When Tesla stock hit $1,400 a share this week, analysts began to rapidly update their predictions. The shares fell back below $1,400 on Wednesday, but they’re holding on to $1,300, which many analysts find astonishing.
Hope driving Tesla stock predictions
In a note this week, Morgan Stanley analyst Adam Jonas maintained his Underweight rating and $740 prediction for Tesla stock. He said hope is driving the shares, but what investors are hoping for based on where the current stock price stands looks like a long shot.
Jonas noted that the power of hope has changed the world and that "the power of hope, the formation of capital and the movement of share prices have long co-existed in a symbiotic relationship." In Tesla's case, he believes that in addition to the company's proven leadership in electric vehicles and sustainable transportation, investor hope has been driving its stock price higher.

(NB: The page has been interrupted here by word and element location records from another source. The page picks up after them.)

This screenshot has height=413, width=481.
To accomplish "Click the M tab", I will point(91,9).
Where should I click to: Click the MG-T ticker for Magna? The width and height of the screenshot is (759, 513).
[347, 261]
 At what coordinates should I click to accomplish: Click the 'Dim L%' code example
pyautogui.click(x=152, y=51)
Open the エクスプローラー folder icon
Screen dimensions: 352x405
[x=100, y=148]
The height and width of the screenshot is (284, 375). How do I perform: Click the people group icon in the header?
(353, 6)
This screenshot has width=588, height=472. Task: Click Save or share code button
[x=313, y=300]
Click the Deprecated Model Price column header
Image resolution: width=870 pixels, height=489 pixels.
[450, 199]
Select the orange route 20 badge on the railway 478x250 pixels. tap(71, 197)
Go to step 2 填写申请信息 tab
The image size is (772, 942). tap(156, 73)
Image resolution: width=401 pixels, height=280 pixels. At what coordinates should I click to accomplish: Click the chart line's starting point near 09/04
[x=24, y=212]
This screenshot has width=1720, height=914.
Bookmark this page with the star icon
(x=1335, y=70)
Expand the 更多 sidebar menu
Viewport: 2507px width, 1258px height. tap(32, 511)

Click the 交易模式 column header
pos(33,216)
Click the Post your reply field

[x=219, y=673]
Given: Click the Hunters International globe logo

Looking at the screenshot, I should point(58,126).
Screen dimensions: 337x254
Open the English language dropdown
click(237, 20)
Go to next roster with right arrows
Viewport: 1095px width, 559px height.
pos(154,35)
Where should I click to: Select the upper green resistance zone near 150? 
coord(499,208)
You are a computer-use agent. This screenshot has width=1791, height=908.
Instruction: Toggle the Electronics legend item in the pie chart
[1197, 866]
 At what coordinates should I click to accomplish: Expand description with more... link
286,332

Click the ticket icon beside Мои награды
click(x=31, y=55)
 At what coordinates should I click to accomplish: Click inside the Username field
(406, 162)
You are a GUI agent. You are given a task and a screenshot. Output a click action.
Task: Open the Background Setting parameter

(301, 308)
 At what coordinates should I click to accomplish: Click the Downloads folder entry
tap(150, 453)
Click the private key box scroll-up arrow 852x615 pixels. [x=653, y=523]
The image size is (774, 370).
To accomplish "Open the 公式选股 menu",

He described Tesla's higher stock price as a "stimulus for investors" to come up with predictions that can justify it. As the market communicates and considers these predictions and scenarios, even more hope or a validation of the hope that already exists drives Tesla stock even higher.
He explained that his discussions with investors and other stakeholders have indicated to him that the "engine of hope" has been a contributing factor behind the increase in Tesla's stock price, "further expanding the collective investor imagination of what is possible."
From "controversial" to "cash flow powerhouse"?
Jonas noted that unlike other extreme bull case stores like bitcoin, Tesla is a real business developing real, attractive products and making real investments. The company is hiring real people like at its second U.S. Gigafactory, attracting real talent, and deploying real technology that's mostly in short supply.
He added that he isn't suggesting that Tesla is the first of its kind in recent market history. His colleagues who cover tech stocks offered other high-profile examples of "several tera-cap tech platforms" that eventually "moved from being 'controversial' cash burning names to cash flow powerhouses in the portfolio."
The Morgan Stanley analyst remains Underweight in his Tesla stock prediction because at $1,400 a share, he believes that the company is a story of where the possible meets the "reality-check of the probable." He said the story is also where the premium of Tesla's innovation meets the "certainty of status quo" from others.
Risks for Tesla stock predictions
Jonas' bull case prediction for Tesla stock is $2,070, which leaves plenty of room for upside even from $1,300 or $1,400 a share. However, he remains Underweight as his base case on the stock due to several risks.
He highlighted China as a key risk. The company's second-quarter delivery numbers provided more evidence of how he believes its growth and profitability are underpinned by the ability to freely sell vehicles in China. He is concerned about the sustainability of Tesla's business model in the long term and believes investors should apply a discount to the company's growth and profit in China.
He also highlighted competition from big tech companies. He said investors aren't very concerned about competing EV offerings from legacy automakers, but that isn't where he believes the biggest threat comes from.
He has been following Amazon's progress in building its captive transportation network, which he believes could end up being a formidable competitor for Tesla in many markets. He advises investors to prepare for similar moves from Alphabet and Waymo, Apple and other big tech firms.
High expectations baked into Tesla stock predictions
Jonas also noted that expectations for Tesla are extremely high. At $1,400 a share, he estimates Tesla's stock price was discounting a 2030 volume of about 5 million vehicles, which is more than 10 times the volume the automaker appears on track to do this year.
He estimates that the earnings power implied in the current market capitalization suggests group EBITDA margins of 20% or higher. He doesn't think that these numbers are impossible, but they are a significant jump from what the company has been doing so far. These numbers also imply commercial success in a global EV market that's at less than 2% penetration today.
The analyst also advised investors to be cautious about Tesla's path to commercialization in autonomous vehicle technology. He does see significant long-term potential for the technology, but he is cautious on adoption rates in the next 10 years.
He expects self-driving vehicles to represent less than 0.3% of global miles traveled by 2030. He remains concerned about the moral, ethical, legal, regulatory and technological barriers that must be overcome. He warned that the market seems to be ignoring these barriers. He believes Tesla may disappoint because the total addressable market for autonomous vehicles will be lower than what investors expect.
Based on Tesla's high stock price, Jonas also believes the risk/ reward is better in other parts of the electric vehicle value chain. If Tesla does execute on the volumes embedded in its $250 billion valuation, he expects other verticals of the value chain to benefit, like battery suppliers, semis, capital goods, tech hardware and specialty chemicals.
Tesla stock is in the red at the time of this writing after falling below $1,400 a share again.